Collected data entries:
* * * * *
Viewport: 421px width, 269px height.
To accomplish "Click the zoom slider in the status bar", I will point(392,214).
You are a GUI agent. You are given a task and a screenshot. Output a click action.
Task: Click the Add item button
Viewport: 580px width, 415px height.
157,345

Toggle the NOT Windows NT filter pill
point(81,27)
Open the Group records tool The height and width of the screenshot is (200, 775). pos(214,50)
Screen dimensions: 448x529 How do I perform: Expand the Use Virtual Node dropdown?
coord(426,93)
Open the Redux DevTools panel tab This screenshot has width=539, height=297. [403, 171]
* * * * *
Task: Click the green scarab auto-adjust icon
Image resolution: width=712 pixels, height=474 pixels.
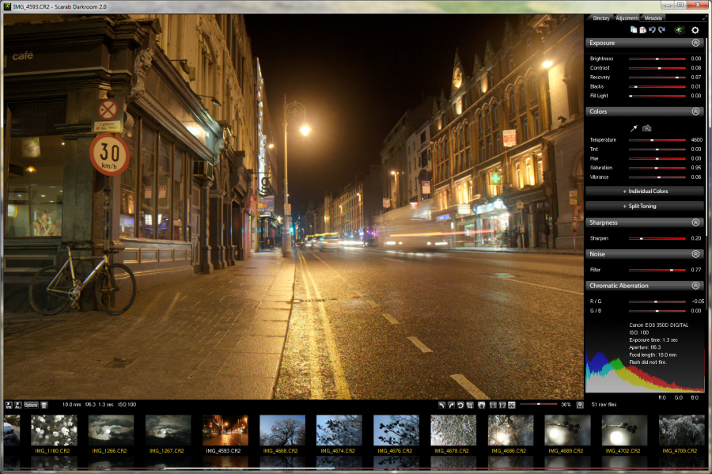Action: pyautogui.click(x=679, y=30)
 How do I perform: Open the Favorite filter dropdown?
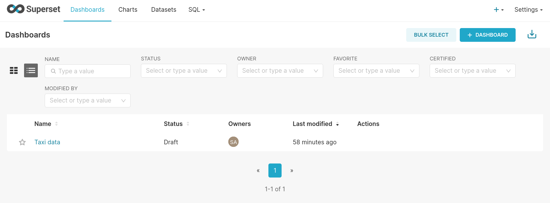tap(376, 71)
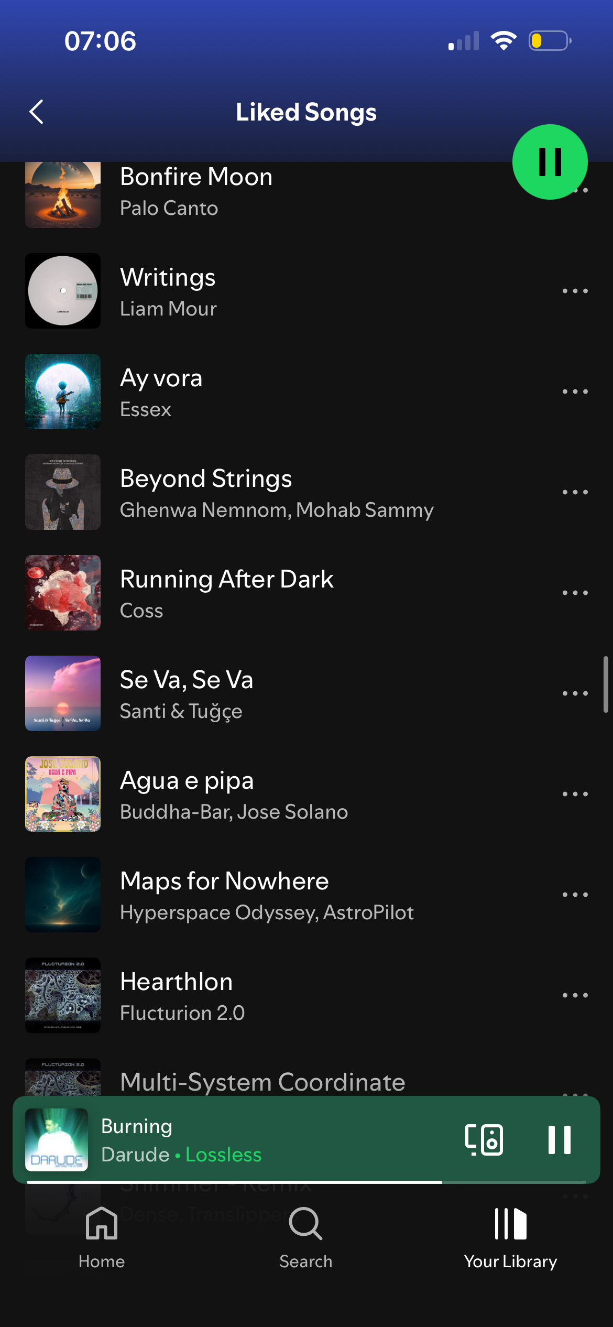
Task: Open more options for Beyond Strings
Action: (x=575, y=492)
* * * * *
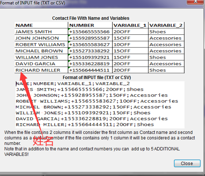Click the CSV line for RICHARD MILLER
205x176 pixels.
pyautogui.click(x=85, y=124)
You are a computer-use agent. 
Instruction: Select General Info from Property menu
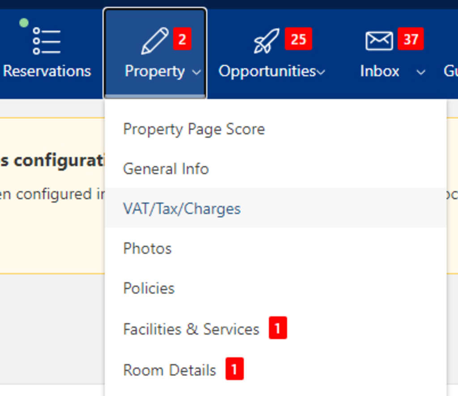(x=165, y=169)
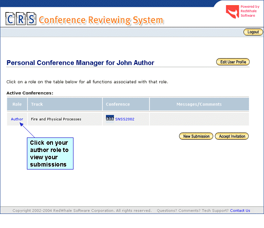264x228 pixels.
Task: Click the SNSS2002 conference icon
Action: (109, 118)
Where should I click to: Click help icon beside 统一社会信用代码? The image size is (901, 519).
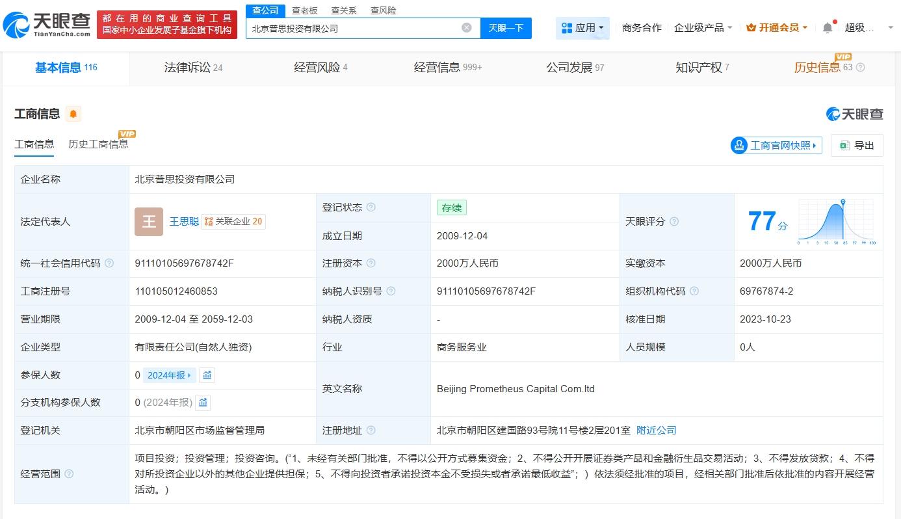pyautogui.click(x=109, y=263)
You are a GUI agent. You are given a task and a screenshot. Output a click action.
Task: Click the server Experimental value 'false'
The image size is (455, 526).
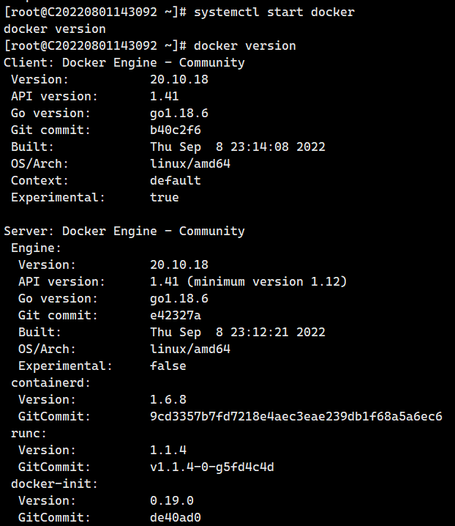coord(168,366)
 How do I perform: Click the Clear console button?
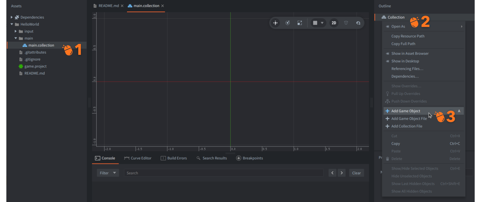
* * * * *
__Task item__
The copy should hold exactly the lines above from the one with "The image size is (455, 526)." through the one with "How do I perform: Click", both ends counted, and no pictures at all.

__Answer to this exercise__
The image size is (455, 526).
coord(168,366)
 How do I perform: Click the Clear console button?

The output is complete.